→ Activité 1
D'après l'extrait sur le petro, quelle part de ses revenus le Venezuela tire-t-il du pétrole ?
→ Activité 2
Les affirmations suivantes concordent-elles avec l'extrait sur le petro ? Répondez par oui ou par non et citez chaque fois les mots décisifs du texte.
(a) La prévente privée du petro a duré un mois.
(b) Le grand magasin a laissé en place ses panneaux annonçant qu'il acceptait le petro.
(c) Le FMI prévoit une hyperinflation de 13 000 % en 2018.

→ Extrait
##############################

Le Devoir

Au Venezuela, les débuts laborieux du petro

- ESTEBAN ROJAS MARGIONI BERMÚDEZ à Caracas

Comment acheter un petro? La cryptomonn­aie vénézuélie­nne, avec laquelle le gouverneme­nt de Nicolas Maduro entend contourner le manque de liquidités et les sanctions financière­s des États-Unis, est à la dispositio­n du public, mais peu sont ceux qui savent l’utiliser.

Après un mois de prévente privée, qui a débouché sur 5 milliards de dollars d’intentions d’achat dans 133 pays, selon le président Nicolas Maduro, le petro est accessible à tous depuis vendredi.

Malgré le battage médiatique dans le pays, la confusion le dispute à la perplexité, y compris au sommet de l’État: le dirigeant socialiste et des responsabl­es gouverneme­ntaux ont donné des dates de lancement différente­s. Signe de ces hésitation­s, un des principaux grands magasins du pays a accroché derrière ses vitrines des panneaux où l’on pouvait lire: «Nous acceptons le PETRO comme moyen de paiement.» Avant de les retirer quelques heures après, les employés ne sachant pas quoi répondre aux personnes intéressée­s.

«Nous ne disposons pas d’informatio­n sur la manière d’encaisser les clients, c’est pourquoi nous avons retiré» les panneaux, a expliqué à l’AFP le gérant d’une des succursale­s, sous couvert d’anonymat. Les cryptomonn­aies sont «un concept très technique», que «tout le monde ne maîtrise pas forcément», fait valoir Asdrubal Oliveros, du cabinet Ecoanaliti­ca.

La grave crise économique et sociale que vit le Venezuela est en grande partie due à la chute des cours du pétrole, dont il tire 96% de ses revenus. Le gouverneme­nt est également mis sous pression par une série de sanctions économique­s imposées par les États-Unis. Washington a notamment interdit à tout ressortiss­ant américain ou individu utilisant le système financier américain de traiter des opérations dans la monnaie électroniq­ue vénézuélie­nne, qui est adossée sur la richesse pétrolière de ce pays dont les réserves sont parmi les plus importante­s au monde.

Le Venezuela et sa compagnie pétrolière PDVSA sont déjà considérés comme étant partiellem­ent en défaut de paiement par plusieurs agences de notation à cause de retards lors du règlement du capital ou des intérêts de la dette. Le pays ne dispose plus que de 9,5 milliards de dollars de réserves et devait rembourser quelque 8 milliards en 2018.

Les experts doutent du succès du petro dans ce pays en plein marasme économique: le déficit public se situe à 20% du PIB et l’hyperinfla­tion est attendue à 13 000 % en 2018 par le FMI.

Le président Maduro souhaite généralise­r cette cryptomonn­aie comme moyen de paiement parmi la population. Jeudi, il a ordonné l’utilisatio­n du petro pour les opérations financière­s de l’État, y compris celles de PDVSA.

Le tourisme fait partie des services qui devront être réglés en petro. Mais Ariadna Zamora, responsabl­e d’une agence de voyage, ne sait pas comment faire. «Personne ne nous a absolument rien expliqué. Comment faire confiance à quelque chose qu’on ne connaît pas ? » demande cette femme de 52 ans.

##############################

→ Données fournies
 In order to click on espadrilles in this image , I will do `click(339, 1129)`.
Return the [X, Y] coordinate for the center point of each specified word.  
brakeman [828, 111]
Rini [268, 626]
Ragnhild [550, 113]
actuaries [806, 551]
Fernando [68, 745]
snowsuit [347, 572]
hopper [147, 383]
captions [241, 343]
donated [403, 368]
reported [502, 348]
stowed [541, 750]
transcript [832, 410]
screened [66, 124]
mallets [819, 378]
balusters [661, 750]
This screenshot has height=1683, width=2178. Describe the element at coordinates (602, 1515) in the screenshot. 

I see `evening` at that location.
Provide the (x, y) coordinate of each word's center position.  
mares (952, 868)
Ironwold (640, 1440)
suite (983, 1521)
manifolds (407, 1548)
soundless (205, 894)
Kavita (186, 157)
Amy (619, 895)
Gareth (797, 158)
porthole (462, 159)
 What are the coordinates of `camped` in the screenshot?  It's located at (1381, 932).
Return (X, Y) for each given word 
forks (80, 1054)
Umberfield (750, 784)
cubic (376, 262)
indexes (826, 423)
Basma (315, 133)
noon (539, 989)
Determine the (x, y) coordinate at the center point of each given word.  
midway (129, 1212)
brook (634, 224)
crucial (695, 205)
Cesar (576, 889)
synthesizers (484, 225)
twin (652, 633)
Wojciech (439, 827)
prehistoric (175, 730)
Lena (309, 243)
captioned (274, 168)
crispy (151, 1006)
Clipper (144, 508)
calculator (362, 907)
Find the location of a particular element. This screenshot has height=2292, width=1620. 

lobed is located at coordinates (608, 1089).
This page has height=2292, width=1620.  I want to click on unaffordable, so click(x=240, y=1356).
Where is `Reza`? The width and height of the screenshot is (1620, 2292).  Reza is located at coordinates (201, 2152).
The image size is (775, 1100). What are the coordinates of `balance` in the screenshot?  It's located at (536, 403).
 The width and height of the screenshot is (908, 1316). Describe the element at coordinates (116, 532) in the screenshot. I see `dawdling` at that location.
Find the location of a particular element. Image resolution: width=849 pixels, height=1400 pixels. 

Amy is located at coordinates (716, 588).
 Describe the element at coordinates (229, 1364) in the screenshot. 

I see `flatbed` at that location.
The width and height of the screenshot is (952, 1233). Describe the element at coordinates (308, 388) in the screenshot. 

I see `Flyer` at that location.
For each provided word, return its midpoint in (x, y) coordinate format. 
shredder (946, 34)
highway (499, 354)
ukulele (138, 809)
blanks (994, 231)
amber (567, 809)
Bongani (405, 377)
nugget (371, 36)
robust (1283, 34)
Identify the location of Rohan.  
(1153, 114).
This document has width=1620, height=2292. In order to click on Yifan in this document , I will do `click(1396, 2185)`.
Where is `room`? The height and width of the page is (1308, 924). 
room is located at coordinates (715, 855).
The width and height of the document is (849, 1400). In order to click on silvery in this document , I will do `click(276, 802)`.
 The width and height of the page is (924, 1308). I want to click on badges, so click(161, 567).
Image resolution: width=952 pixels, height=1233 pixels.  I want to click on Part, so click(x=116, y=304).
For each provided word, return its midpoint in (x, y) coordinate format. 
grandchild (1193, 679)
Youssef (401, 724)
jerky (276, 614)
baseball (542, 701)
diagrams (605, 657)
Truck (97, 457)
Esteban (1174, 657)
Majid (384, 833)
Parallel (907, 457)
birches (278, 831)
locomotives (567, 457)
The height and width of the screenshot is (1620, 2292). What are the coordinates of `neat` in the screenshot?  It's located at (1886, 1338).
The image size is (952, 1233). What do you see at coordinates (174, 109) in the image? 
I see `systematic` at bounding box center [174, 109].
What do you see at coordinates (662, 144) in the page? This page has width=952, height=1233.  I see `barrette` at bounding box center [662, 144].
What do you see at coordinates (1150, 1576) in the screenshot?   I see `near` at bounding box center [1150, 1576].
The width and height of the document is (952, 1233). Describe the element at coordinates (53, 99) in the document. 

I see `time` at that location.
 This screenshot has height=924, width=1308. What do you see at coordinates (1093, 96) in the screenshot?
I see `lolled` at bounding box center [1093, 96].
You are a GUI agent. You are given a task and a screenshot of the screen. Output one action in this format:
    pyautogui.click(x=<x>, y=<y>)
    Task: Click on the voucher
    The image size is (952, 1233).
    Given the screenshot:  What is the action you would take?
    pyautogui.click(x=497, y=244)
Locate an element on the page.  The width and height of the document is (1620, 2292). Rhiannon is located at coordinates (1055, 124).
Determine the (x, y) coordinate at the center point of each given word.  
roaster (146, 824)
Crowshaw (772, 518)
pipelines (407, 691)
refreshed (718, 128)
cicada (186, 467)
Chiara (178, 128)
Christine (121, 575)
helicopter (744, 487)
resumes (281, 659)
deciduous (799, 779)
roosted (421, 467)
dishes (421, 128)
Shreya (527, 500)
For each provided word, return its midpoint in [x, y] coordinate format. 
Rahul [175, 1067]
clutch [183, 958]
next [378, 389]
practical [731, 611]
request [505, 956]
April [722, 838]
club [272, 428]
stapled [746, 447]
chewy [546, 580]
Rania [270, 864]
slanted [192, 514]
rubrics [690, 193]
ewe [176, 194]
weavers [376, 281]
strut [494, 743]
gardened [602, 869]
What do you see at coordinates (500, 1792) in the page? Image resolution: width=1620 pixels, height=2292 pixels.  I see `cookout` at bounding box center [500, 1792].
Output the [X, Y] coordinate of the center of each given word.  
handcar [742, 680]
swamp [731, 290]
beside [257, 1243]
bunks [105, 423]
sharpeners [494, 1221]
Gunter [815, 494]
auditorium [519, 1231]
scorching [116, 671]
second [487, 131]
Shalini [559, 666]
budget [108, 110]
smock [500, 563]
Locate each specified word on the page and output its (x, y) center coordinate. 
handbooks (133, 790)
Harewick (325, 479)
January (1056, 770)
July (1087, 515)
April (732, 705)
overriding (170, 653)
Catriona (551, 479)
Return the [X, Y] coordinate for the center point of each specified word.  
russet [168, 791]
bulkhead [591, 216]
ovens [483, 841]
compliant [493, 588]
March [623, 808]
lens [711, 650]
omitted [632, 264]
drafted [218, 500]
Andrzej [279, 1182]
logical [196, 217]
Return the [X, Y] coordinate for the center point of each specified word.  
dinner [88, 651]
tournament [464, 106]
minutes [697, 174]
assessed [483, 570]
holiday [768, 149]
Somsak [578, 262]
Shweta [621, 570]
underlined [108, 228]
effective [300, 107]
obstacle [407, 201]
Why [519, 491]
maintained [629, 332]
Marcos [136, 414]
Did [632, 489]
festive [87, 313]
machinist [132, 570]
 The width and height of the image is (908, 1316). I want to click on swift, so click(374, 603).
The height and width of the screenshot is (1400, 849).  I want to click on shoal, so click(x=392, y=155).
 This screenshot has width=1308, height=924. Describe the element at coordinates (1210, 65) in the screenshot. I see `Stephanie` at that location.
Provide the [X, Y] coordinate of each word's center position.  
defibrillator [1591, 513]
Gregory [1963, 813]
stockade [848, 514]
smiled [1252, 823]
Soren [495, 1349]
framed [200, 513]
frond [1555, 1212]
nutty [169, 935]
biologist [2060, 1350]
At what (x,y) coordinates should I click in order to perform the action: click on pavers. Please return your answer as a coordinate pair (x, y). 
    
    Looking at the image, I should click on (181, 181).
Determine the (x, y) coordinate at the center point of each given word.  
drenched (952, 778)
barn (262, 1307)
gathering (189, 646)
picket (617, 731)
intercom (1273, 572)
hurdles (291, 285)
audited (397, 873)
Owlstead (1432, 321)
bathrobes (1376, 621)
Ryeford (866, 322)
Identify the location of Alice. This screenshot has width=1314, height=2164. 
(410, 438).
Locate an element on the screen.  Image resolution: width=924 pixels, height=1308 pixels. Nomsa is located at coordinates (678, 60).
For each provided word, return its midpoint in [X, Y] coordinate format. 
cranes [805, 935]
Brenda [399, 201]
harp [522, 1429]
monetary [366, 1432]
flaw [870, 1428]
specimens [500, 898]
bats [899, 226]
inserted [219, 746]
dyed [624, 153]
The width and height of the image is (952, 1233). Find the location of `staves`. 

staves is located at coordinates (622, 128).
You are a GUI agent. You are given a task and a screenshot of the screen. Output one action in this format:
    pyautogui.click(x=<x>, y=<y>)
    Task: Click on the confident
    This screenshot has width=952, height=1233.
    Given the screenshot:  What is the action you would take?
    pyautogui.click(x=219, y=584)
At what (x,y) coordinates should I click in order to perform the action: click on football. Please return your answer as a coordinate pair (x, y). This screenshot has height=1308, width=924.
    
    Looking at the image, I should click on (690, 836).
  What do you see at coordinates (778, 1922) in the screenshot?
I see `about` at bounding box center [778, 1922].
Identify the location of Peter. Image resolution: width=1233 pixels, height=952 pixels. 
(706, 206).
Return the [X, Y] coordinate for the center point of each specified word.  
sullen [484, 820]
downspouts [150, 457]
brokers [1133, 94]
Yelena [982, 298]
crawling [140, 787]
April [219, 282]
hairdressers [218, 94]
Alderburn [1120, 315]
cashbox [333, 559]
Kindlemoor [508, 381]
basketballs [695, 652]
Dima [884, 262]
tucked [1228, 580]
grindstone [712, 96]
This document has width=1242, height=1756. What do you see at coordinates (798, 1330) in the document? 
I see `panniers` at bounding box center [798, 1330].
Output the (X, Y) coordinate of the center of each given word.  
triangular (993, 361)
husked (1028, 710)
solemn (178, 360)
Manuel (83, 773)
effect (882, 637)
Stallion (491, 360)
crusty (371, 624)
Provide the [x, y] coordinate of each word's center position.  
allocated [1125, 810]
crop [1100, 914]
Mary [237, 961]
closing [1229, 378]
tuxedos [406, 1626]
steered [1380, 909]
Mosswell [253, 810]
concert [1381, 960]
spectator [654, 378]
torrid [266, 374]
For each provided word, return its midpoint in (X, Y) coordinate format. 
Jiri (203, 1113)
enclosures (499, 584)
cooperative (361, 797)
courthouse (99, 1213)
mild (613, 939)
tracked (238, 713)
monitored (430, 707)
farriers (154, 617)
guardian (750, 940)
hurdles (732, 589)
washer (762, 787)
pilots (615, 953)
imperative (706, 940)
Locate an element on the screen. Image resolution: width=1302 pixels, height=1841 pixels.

##############################

→ Réponse 1
Le Venezuela tire 96 % de ses revenus du pétrole.

→ Réponse 2
(a) Oui : « Après un mois de prévente privée ».
(b) Non : « Avant de les retirer quelques heures après ».
(c) Oui : « attendue à 13 000 % en 2018 par le FMI ».